Problem to work on:
From the entries below, copy exactly the lines from the one that contains "Brands (460, 241)" through the one that contains "Sign up (94, 1324)", both included, and only those.

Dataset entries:
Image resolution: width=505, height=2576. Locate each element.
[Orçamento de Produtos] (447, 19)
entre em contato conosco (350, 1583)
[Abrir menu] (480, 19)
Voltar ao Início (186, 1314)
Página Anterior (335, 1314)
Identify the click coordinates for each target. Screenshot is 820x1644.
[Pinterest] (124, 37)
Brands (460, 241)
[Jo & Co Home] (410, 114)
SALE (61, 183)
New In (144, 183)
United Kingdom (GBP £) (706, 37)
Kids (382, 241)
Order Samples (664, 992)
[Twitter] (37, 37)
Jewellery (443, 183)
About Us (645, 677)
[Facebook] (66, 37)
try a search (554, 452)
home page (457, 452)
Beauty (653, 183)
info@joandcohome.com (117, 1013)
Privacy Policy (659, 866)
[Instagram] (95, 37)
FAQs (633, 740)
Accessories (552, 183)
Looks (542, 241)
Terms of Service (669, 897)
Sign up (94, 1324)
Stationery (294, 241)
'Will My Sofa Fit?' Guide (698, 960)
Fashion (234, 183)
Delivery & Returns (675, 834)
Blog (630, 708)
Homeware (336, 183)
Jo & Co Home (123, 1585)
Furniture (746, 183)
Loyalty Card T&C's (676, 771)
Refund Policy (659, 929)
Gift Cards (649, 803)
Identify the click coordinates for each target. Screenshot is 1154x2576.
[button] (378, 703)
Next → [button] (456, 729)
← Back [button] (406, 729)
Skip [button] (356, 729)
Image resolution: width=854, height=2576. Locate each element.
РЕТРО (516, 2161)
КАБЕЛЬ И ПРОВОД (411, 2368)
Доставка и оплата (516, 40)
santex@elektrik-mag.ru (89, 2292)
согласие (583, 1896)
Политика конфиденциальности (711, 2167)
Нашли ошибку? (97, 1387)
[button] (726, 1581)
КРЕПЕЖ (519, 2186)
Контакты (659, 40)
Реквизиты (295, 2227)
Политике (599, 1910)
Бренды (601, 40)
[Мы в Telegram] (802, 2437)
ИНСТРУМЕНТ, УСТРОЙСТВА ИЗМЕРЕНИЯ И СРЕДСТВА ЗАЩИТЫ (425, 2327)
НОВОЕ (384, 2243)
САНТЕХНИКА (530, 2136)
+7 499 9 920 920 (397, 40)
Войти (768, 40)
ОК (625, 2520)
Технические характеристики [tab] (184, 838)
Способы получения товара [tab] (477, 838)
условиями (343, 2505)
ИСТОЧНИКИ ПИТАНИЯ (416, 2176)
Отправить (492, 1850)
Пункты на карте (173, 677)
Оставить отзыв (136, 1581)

Result:
Brands (460, 241)
[Jo & Co Home] (410, 114)
SALE (61, 183)
New In (144, 183)
United Kingdom (GBP £) (706, 37)
Kids (382, 241)
Order Samples (664, 992)
[Twitter] (37, 37)
Jewellery (443, 183)
About Us (645, 677)
[Facebook] (66, 37)
try a search (554, 452)
home page (457, 452)
Beauty (653, 183)
info@joandcohome.com (117, 1013)
Privacy Policy (659, 866)
[Instagram] (95, 37)
FAQs (633, 740)
Accessories (552, 183)
Looks (542, 241)
Terms of Service (669, 897)
Sign up (94, 1324)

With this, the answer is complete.